A six-night belly dancing holiday in Fez costs from £2,100 per person including flights, accommodation, and private belly dancing lessons (020 7384 2332; cazloyd.com).

A Senegalese dancer performing with a Mbalax band - Credit: Getty
A Senegalese dancer performing with a Mbalax band Credit: Getty

7. Mbalax in Senegal

There’s nowhere like hustling, cosmopolitan Senegal, all brightly coloured boubous, blaring balcony radios and bumper-to-bumper cars. And what better way to tap into the energy of West Africa’s cultural powerhouse than through its high-octane dance music scene. Learn to bust moves to mbalax, the genre that Youssou N’Dour pioneered in the Nineties, in Dakar’s most iconic clubs; and catch Sufi singers and Afro-Cuban bands at concert venues where acts don’t warm up until 1am. Songlines’ tours offer plenty of thrills beyond the capital too, from djembe drum classes on the beaches of Saint Louis to visiting offbeat villages and islands. 

A nine-night Never Mind the Mbalax tour costs from £1,895 per person, including accommodation, airport transfers, ground transportation, live music and two expert travel guides, departing Nov 17 2017 (020 7501 6741; songlines.co.uk).  

A merengue performance in Santo Domingo - Credit: This content is subject to copyright./Education Images
A merengue performance in Santo Domingo Credit: This content is subject to copyright./Education Images

8. Merengue in Dominican Republic 

Merengue (pronunced meren-gay), dissimilar to the dessert meringue in name only, with its scraping metal sounds reminiscent of grandma’s kitchen, and whipping white-fringed skirts. Merengue too owes itself to sugar, but for tragic reasons; steps derive from how Dominican slaves, chained together and forced to drag one leg, would cut beet to the beat of drums. Today, it’s all billowing costumes and orchestral bands centred around a guira – a metal instrument that is scraped for a rasping sound that make merengue fans shudder with delight. Visit in late July for the Santo Domingo Merengue Festival, then check into one of Punta Cana’s resorts, where hotel dance lessons are standard, and local nightlife is second to none – think merengue bands playing gigs in the caves of castles, and impromptu dances in rum joints and casinos.

A seven-night merengue dancing holiday costs from £1,349 per person, including flights, accommodation, transfers, dance lessons and nightly merengue live music (01306 747008; kuoni.co.uk).

9. Folk dancing in Colombia 

Colombia’s dance scene doesn’t get much airtime compared with its Latin rivals. That’s a shame. Barranquilla Carnival – a furious four-day February festival of flower floats, fandango dancing and folkloric fiestas in the country’s north – rivals Rio in the fun stakes. And Cali, Colombia’s second-largest city and “capital of salsa”, can take on Havana’s nightlife any day of the week. Colombia is one of the region’s most diverse nations. Take this to heart and supplement your salsa bar-hopping with a lesson in bambuco (think a cowboy musical meets Viennese waltz) or romantic, close-bodied vallenato, hailing from mango-lined Caribbean villages in the country’s north east. 

Geishas performing in Kyoto - Credit: GEtty
Geishas performing in Kyoto Credit: GEtty

An eight-night Dance Holiday in Cali costs from £1,375 per person, including accommodation, transfers and private dance classes (01273 823700; responsibletravel.com).

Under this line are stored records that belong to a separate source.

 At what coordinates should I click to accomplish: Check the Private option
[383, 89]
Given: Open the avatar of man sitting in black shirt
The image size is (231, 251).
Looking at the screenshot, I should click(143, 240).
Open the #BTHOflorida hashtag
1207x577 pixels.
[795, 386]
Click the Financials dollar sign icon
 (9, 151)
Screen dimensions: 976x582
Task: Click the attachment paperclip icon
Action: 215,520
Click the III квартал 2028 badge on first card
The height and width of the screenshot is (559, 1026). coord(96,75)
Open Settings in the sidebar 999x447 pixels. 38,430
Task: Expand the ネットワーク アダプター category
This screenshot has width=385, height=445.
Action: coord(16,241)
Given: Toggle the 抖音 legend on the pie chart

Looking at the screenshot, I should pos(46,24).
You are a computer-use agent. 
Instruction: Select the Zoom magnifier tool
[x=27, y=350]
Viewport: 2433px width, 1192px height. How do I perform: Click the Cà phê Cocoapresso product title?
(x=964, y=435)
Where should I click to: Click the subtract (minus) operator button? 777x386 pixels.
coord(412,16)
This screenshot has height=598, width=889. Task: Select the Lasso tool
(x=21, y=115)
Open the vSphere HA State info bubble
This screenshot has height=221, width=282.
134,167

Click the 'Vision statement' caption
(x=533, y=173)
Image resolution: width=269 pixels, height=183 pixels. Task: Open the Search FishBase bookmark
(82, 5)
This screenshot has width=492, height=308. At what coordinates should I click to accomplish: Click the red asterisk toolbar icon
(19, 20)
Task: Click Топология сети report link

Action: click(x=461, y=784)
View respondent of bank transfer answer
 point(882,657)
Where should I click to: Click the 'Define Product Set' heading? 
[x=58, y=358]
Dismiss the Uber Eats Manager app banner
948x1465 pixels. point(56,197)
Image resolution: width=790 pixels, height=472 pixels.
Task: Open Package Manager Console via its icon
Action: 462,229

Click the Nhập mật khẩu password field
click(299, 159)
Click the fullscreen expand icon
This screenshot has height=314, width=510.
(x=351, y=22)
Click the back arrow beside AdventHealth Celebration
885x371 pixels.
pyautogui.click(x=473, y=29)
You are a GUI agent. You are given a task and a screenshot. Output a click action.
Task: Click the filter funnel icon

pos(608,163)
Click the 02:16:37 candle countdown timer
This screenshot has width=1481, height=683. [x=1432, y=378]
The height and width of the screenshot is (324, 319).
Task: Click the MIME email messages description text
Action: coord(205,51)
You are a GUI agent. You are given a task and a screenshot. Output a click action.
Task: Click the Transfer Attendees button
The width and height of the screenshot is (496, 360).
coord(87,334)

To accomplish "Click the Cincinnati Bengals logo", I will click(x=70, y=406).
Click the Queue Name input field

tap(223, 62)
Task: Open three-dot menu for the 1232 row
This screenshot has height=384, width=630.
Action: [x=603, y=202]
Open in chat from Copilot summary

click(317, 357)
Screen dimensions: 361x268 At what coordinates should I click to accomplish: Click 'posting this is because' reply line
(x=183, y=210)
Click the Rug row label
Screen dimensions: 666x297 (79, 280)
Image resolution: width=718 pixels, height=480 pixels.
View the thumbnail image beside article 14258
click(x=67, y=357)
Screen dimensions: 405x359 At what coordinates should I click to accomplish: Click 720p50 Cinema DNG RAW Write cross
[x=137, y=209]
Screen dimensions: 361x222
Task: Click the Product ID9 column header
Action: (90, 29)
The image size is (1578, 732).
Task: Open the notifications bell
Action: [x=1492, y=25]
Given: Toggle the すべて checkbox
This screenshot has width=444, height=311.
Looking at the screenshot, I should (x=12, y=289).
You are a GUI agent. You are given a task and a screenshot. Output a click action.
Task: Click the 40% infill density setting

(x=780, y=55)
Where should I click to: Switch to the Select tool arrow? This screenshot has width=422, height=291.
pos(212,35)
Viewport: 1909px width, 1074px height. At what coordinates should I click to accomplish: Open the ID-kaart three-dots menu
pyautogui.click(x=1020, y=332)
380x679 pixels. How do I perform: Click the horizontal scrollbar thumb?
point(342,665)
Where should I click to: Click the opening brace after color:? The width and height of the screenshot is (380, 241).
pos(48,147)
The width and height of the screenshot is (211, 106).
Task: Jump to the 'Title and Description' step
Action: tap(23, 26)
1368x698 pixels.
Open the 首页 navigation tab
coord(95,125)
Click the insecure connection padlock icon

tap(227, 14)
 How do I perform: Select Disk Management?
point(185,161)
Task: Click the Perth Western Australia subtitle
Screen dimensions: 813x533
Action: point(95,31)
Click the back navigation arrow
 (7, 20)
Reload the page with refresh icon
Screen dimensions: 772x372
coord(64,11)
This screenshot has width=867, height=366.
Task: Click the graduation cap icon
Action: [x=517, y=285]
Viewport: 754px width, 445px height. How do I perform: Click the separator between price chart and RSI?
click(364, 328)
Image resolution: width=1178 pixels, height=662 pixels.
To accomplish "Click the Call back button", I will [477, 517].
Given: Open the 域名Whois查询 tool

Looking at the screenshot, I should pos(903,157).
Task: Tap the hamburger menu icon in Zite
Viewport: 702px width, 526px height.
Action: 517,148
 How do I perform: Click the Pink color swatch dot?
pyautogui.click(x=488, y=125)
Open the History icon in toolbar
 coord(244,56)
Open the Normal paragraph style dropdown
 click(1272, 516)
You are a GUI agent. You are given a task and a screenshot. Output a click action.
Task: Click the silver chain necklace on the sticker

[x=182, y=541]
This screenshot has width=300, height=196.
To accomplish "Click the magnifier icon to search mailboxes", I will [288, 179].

10. Geisha dancing in Kyoto

Japanophiles with a love for dancing should head to Kyoto in November. Every year, female performers from the city’s Gion geisha district – which inspired Arthur Golden’s novel Memoirs of Geisha – show off their skills at the prestigious Gion Kaikan theatre; the exclusive, sell-out event, with its glittering costumes, subtle, expressive dancing, and melancholic samisen (guitar) music, offers a rare glimpse of the country’s dance heritage and how it is being preserved by a small but talented group of modern-day guardians. Enthusiasts can even don a kimono and take a dance lesson with a geisha for the ultimate immersive experience.  

A 10-night Culture and Dance trip costs from £1,852 per person, including accommodation, transfers, dance lesson and ticket to Gion Kaikan theatre performance (0117 370 9730; insidejapantours.com).